Pero como mi propósito fundamental, o para ser más sincera mi sueño desde muy niña era conocer los vagones de esa enigmática máquina que como decía Gabriel García Márquez: “anda como agarrándose con las uñas, respira con dificultad y de pronto empieza acorrer como un caballito”, entonces me decidí a escapar lo más pronto posible del guru de las ventas en que se había convertido el archivador.
De regreso al vestíbulo, pude observar dos escaleras antiguas en forma de caracol por las que se tenía acceso a un tipo de hall vacío, tan sólo adornado por las plumas mugrientas de las palomas del lugar, y del que se conservan dos baños maltrechos con cierto mal olor a micción y excreciones de visitantes pasajeros. Al subir por las escaleras cuyo color dorado se confundía con las heces de las aves urbanas, me topé con una de ellas frente a frente.

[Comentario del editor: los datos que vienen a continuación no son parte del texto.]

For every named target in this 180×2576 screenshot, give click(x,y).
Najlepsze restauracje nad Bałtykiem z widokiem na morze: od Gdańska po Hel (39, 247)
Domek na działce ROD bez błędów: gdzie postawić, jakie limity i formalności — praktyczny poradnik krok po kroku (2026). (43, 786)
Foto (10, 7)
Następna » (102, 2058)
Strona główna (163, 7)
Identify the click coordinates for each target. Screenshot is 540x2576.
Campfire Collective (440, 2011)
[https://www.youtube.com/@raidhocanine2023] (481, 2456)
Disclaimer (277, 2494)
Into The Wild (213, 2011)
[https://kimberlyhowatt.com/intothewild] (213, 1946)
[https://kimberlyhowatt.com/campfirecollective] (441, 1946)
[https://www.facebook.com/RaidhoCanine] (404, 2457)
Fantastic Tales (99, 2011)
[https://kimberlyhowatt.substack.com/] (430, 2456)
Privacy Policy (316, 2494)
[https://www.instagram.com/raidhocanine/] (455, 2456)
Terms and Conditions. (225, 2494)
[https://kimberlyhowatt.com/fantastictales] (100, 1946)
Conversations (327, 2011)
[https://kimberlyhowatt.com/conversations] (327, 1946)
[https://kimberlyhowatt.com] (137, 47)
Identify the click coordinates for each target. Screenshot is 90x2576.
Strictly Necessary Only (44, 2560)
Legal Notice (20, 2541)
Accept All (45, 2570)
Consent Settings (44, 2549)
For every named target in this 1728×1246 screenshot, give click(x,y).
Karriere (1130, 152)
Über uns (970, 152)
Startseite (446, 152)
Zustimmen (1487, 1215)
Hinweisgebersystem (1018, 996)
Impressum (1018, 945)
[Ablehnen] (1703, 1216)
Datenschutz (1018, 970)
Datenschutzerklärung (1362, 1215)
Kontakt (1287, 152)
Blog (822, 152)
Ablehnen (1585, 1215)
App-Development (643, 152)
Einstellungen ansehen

Su aletear eliminó todo el silencio y removió las voces sumidas bajo este edificio republicano por más de 90 años. Aleteaba con fuerza y expandía con coraje el buche, pero me bastó sólo un movimiento ligero con mis pies para que la paloma saliera volando y chocará de bruces contra un vidrio, imaginado si acaso que era uno de los tantos faltantes en la edificación y cayendo muerta de inmediato. La imprevista muerte del animalejo hizo que replanteara mi observación y me dirigiera a otro punto del monumento.
Entonces como atravesando un mundo paralelo, crucé el vestíbulo y me acerqué a la propiamente dicha Estación. Sobre la pared blanca, casi beige, casi sucia, casi malograda, cuelga un antiguo reloj donado por el Ministerio de Cultura, de un color dorado ordinario, en el que sólo se ven los números 12, 3, 6 y 9 y que para el momento en que yo me encontraba allí, marcaba las equivocadas 9:05 de la mañana. El detenimiento del reloj, no era un caso fortuito, me comentó Don Jaime, un viejo maquinista.
Según él, se detuvo un 26 de noviembre de 1984 justo el día en que la Estación de la Sábana fue declarada Monumento Nacional. Por lo que ratifico, lo dicho por Don Jaime, no es un caso fortuito. Me atrevería a decir, que en ese mismo instante, cuando el reloj, dio las 9:05 a.m. el edificio, los bloques superpuestos, el tren, las columnas nacidas un 20 de julio de 1917 se dieron cuenta que se habían vuelto viejas, y comprendieron que en Colombia ser declarada como Monumento Nacional es convertirse en un mueble antiguo, echado al traste y como si no fuera poco, olvidado.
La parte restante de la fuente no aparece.